In the previous activity, you learned to create C-strings.  The C-strings were simply arrays of characters terminated with the null character, '\0'.  To manipulate these strings you used some functions.  In almost all cases, you as the programmer need to somehow keep track of number of elements that you have stored in a C-string.  The standard string class is defined in the library <string> and the definitions are placed in the std namespace.  The class string allows you to treat string values and string expressions very much like values of a simple type.  For example, when s1, s2, and s3 are objects of type string, to concatenate string s2 at the end of string s1 and to store the resulting string into s3, we will use:

s3 = s1 + s2;

Also, to initialized a string s4, we no longer need strcpy function and we can use:

s4 = "Hello World";

The string class has a constructor that initializes the string to empty and one that initializes the string to a desired string.  Following are the examples for these two:

string empty_string;
string something("hello");

The first one uses a constructor to create the empty_string as an empty string and the second one initializes the string to "hello".  The following two lines are equivalent:

string something("hello");
string something = "hello";

Here is an example in which a string class is used:

// P11_2.cpp - This program demonstrates the use of string classes

#include<iostream>
#include<string>
using namespace std;

int main( )
{
     string phrase;
     string adjective("fried"), noun("ants");
     string wish = "Bon appetite!";

     phrase = "I love " + adjective + " " + noun + "!";
     cout << phrase << endl
             << wish << endl;
     return 0;
}

As you may have noticed, in this program "+" is overloaded in the string class such that it now does the concatenation of strings.

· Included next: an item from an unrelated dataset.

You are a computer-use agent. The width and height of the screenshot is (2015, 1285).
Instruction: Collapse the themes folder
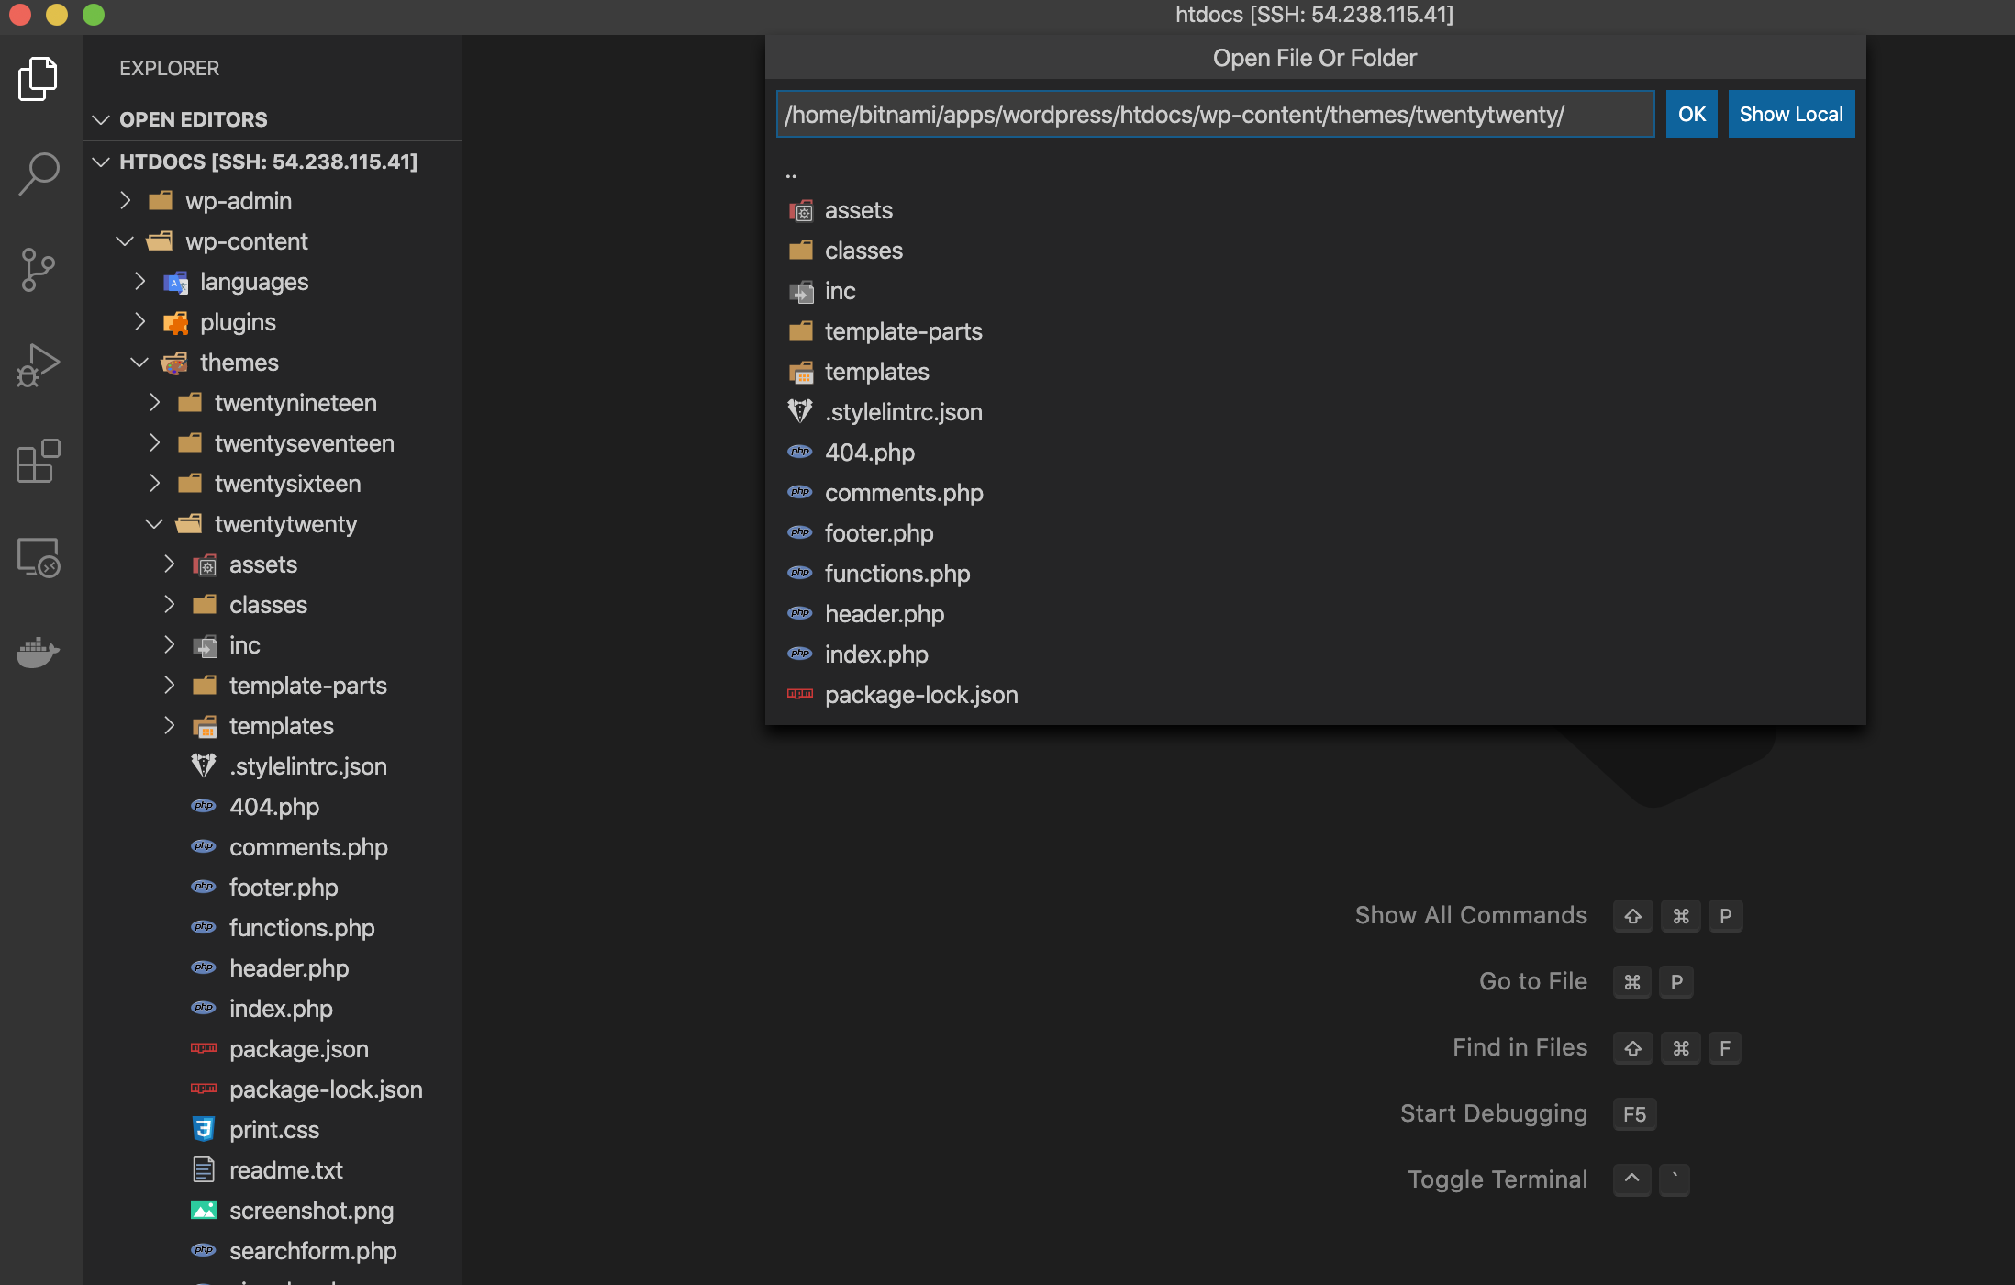pos(139,362)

The standard string class has several functions that make things very easy.  A list of these functions appear in the Display 11.7.  The following program illustrates a few examples.

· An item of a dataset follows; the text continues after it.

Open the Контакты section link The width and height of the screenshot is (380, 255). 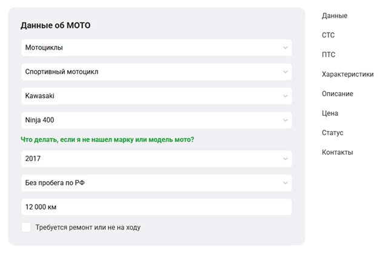[338, 152]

// P11_2a.cpp - This program demonstrate the use of functions associated
// with the string class

#include<iostream>
#include<string>
using namespace std;

int main( )
{
     string phrase,temp1, temp2;
     string adjective("fried"), noun("ants");
     string wish = "Bon appetite!";

     phrase = "I love " + adjective + " " + noun + "!";
     cout << phrase << endl
             << wish << endl;

  // copy phrase to newphrase
  string newphrase(phrase);

     // append wish to the end of newpharase
  newphrase += wish;

  // separates the first sentence
     temp1 = newphrase.substr(0, 18);
     cout << temp1 << endl;

  // separates the second sentence
     temp2 = newphrase.substr(18, 10);
     cout << temp2 << endl;

     return 0;
}

In the above program the statement:
     temp1 = newphrase.substr(0, 18); and
     temp2 = newphrase.substr(18, 10);

have something new in them.  The substr(position, length) function is a function that returns the substring of the calling object starting at position and having length characters.

Exercise 11.2
I typed the following 2 lines late last night and made several mistakes.  As you will immediately notice, I have written G++ for g++ and Gcc for gcc.  I want you to help me fix these errors by writing a C++ program to replace the incorrect statements with the correct ones.  For now, assume that we will type these two lines from the keyboard.  So you will read the two sentences from the keyboard, and will display the corrected sentences at the end.

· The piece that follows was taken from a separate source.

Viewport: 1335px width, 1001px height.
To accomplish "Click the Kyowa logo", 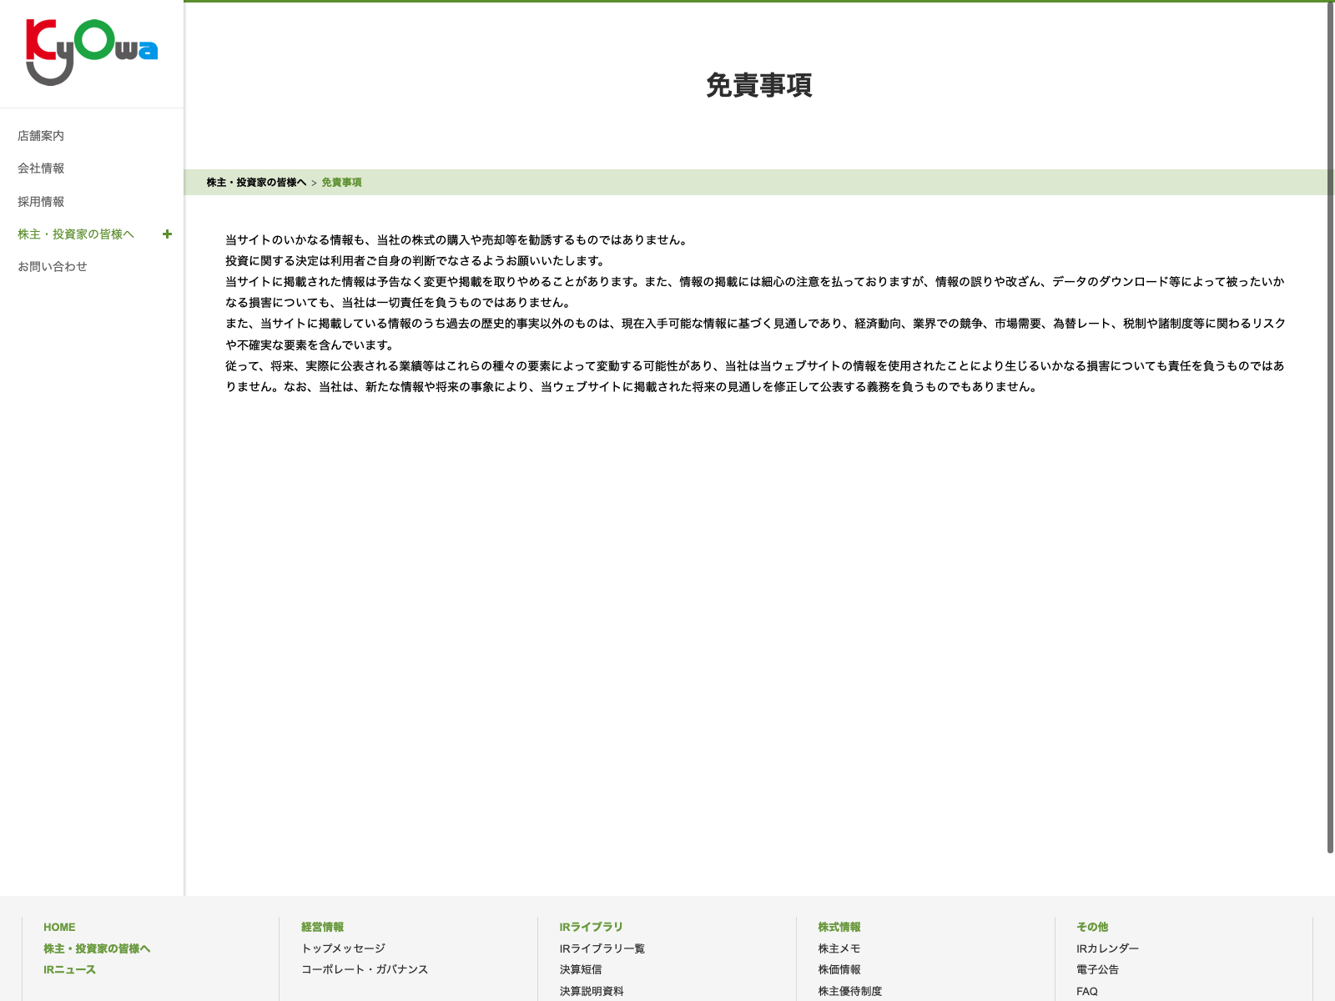I will (92, 52).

Use the above program and functions given in Display 11.7 to write a program that make the necessary corrections when these two sentences are type at the keyboard.  I hope to have your program handy so the next time I make such a mistake, I can easily fix it.

The C and C++ compilers are integrated; G++ is a script to call Gcc with options to recognize C++.
Gcc processes input files through one or more stages.